İçişleri Bakanlığı Teşkilat Kanunu’nda ve Belediye Kanunu’nda düzenlemeleri içeren 674 sayılı KHK, terörle ilgili soruşturmalarda ve kovuşturmalarda ayrıma gitti ve illerde İçişleri Bakanlığı’na, ilçelerde ise valiye “atama” yetkisi verdi. OHAL döneminde KHK ile yürürlüğe giren bu düzenlemeler KHK’lerin Meclis’te görüşülüp kabul edilmesiyle yasalaşmış, kalıcı hale gelmiş oldu.
Üç büyükşehir belediyesine atanan kayyımların hukuki zemini üzerine konuştuğumuz idare hukukçusu Prof. Dr. Metin Günday ve Dr.

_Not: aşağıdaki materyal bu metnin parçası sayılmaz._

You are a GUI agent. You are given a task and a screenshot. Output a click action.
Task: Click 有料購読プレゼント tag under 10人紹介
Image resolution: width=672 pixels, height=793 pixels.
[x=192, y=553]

Zülfiye Yılmaz, OHAL döneminde kabul edilen ve sonrasında yasalaşan düzenlemenin bugün uygulanmasının anayasaya aykırı olduğu görüşünü paylaştılar. İki hukukçu da, İçişleri Bakanlığı tarafından atanan valilerin inisiyatifine bırakılan belediye meclisinin çalışmaması sonucunda demokrasinin zarar göreceğini vurguladı.
‘OHAL İŞLEMLERİ OHAL DÖNEMİNDE UYGULANIR’
OHAL KHK’si ile getirilen ve yasalaşan düzenlemeler öncesi, bir belediye başkanı hakkında soruşturma veya kovuşturma açılmışsa İçişleri Bakanlığı’nın tasarrufunda kesin hükme kadar görevden uzaklaştırma kararı alınabiliyordu. Bu geçici “önlem” sürecinde de belediye meclisi toplanıp kendi üyeleri arasından bir başkanvekili seçiyordu.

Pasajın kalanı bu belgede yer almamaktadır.